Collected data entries
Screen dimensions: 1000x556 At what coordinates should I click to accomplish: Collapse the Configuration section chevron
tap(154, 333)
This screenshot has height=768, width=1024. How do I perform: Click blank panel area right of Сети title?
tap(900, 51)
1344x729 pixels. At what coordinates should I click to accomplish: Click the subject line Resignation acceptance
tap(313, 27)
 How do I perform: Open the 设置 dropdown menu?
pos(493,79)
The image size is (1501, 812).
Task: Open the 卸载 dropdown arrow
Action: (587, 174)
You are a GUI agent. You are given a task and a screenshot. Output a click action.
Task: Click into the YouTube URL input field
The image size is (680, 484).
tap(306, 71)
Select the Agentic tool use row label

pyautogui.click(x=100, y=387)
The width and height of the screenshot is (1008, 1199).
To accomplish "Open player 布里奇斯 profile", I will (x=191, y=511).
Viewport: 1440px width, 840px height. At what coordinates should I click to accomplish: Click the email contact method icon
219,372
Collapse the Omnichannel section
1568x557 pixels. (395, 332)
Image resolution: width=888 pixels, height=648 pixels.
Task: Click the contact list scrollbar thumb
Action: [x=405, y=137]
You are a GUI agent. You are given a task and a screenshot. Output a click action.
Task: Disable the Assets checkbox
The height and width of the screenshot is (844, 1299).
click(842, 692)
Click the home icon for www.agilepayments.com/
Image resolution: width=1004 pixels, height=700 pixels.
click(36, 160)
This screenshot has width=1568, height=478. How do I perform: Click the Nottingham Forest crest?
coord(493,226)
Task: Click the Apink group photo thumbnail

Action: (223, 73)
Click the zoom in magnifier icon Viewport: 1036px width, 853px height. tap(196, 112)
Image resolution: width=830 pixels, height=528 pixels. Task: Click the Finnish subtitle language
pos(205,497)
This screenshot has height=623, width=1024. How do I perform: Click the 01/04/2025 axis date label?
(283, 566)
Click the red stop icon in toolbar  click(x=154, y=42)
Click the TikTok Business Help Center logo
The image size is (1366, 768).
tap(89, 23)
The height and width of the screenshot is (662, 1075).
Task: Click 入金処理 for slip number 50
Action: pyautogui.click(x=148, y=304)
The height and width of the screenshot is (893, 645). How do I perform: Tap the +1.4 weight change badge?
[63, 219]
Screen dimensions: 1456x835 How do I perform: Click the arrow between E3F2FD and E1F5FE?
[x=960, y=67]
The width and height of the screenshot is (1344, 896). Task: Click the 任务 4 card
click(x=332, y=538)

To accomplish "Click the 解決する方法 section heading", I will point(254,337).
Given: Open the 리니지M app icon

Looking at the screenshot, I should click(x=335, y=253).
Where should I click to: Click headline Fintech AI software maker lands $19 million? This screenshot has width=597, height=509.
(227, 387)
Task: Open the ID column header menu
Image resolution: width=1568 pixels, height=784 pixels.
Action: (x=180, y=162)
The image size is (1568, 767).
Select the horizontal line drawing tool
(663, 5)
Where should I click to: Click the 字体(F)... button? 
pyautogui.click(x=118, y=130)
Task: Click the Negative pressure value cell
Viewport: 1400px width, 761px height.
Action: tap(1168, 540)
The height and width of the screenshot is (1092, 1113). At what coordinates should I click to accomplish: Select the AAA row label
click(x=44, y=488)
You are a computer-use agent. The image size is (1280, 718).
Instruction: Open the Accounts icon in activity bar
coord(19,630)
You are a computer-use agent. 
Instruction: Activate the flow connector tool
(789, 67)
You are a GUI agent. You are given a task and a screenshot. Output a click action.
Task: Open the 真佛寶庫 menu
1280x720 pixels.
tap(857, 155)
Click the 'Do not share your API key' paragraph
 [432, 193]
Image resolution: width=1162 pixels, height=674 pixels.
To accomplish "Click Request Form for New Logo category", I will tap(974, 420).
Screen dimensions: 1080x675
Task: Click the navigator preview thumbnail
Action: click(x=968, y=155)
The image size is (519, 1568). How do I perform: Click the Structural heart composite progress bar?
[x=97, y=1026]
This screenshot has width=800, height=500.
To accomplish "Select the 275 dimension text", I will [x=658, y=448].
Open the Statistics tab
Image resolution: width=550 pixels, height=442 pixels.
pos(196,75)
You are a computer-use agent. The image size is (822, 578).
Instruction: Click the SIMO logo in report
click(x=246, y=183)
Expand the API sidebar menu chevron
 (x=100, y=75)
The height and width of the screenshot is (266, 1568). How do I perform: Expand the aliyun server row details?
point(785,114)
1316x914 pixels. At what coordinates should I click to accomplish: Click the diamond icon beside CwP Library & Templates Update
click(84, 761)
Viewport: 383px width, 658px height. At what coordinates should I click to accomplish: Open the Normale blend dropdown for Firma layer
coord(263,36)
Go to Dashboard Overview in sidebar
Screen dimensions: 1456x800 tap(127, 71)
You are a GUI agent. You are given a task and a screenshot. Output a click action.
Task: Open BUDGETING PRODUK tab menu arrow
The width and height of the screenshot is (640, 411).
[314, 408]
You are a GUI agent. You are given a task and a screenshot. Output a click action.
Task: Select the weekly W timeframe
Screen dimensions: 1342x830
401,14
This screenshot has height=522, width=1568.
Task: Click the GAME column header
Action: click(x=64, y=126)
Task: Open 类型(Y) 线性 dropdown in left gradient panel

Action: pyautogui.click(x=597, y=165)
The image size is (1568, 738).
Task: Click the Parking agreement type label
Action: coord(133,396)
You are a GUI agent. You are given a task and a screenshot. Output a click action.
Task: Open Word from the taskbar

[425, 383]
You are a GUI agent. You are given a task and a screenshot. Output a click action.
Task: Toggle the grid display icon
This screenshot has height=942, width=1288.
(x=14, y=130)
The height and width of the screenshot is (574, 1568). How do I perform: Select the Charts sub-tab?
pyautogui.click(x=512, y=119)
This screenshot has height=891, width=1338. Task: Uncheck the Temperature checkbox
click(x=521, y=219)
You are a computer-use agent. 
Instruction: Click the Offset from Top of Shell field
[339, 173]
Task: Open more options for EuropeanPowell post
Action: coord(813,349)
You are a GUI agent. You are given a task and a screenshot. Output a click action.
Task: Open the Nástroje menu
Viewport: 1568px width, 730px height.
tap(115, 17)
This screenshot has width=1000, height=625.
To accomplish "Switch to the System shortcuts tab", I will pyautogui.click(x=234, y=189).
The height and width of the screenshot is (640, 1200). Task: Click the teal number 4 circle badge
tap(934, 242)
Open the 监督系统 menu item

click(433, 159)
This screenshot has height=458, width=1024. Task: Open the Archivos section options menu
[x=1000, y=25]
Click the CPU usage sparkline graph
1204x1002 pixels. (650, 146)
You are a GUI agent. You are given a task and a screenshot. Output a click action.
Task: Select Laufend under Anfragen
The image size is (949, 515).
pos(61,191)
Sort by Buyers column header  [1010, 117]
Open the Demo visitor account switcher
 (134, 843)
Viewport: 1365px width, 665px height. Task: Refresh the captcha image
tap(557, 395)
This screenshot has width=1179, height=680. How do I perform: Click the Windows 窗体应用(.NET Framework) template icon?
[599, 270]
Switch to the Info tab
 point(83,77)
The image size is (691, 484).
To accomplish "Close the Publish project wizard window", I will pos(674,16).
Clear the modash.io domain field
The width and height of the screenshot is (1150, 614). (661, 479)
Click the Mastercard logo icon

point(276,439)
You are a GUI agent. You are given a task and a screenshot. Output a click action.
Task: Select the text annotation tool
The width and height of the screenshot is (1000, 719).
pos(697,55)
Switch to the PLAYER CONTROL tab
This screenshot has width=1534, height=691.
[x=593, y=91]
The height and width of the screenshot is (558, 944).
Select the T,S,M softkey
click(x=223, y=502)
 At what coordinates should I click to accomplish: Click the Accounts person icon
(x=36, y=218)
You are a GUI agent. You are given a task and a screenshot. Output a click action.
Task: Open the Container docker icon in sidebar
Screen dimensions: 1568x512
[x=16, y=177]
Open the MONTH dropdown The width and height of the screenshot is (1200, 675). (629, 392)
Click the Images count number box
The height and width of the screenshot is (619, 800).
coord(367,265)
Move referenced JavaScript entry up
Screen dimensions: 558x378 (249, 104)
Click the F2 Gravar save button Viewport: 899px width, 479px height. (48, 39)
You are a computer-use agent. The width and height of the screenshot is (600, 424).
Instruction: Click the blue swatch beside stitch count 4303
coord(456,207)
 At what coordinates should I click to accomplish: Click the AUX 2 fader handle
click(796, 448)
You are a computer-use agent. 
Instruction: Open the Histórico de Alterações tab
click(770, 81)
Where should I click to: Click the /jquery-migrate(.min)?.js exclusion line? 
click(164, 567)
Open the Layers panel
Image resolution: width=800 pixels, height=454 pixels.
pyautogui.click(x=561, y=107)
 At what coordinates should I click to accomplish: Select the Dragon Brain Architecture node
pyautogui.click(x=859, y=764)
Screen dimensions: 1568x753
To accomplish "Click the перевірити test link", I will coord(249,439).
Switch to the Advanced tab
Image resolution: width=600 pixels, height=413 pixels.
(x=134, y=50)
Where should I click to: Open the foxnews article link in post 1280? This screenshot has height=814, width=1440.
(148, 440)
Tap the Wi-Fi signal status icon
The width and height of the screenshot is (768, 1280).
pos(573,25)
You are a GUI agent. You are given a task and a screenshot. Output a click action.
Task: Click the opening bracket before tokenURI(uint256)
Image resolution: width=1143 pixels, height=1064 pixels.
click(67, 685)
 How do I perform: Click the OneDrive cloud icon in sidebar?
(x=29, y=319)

## Activity
Using the records above, output exactly the lines from the first through the line that contains "Click the zoom", with both of those included.

## Expected answer
Screen dimensions: 1000x556 At what coordinates should I click to accomplish: Collapse the Configuration section chevron
tap(154, 333)
This screenshot has height=768, width=1024. How do I perform: Click blank panel area right of Сети title?
tap(900, 51)
1344x729 pixels. At what coordinates should I click to accomplish: Click the subject line Resignation acceptance
tap(313, 27)
 How do I perform: Open the 设置 dropdown menu?
pos(493,79)
The image size is (1501, 812).
Task: Open the 卸载 dropdown arrow
Action: (587, 174)
You are a GUI agent. You are given a task and a screenshot. Output a click action.
Task: Click into the YouTube URL input field
The image size is (680, 484).
tap(306, 71)
Select the Agentic tool use row label

pyautogui.click(x=100, y=387)
The width and height of the screenshot is (1008, 1199).
To accomplish "Open player 布里奇斯 profile", I will (x=191, y=511).
Viewport: 1440px width, 840px height. At what coordinates should I click to accomplish: Click the email contact method icon
219,372
Collapse the Omnichannel section
1568x557 pixels. (395, 332)
Image resolution: width=888 pixels, height=648 pixels.
Task: Click the contact list scrollbar thumb
Action: [x=405, y=137]
You are a GUI agent. You are given a task and a screenshot. Output a click action.
Task: Disable the Assets checkbox
The height and width of the screenshot is (844, 1299).
click(842, 692)
Click the home icon for www.agilepayments.com/
Image resolution: width=1004 pixels, height=700 pixels.
click(36, 160)
This screenshot has width=1568, height=478. How do I perform: Click the Nottingham Forest crest?
coord(493,226)
Task: Click the Apink group photo thumbnail

Action: (223, 73)
Click the zoom in magnifier icon Viewport: 1036px width, 853px height. tap(196, 112)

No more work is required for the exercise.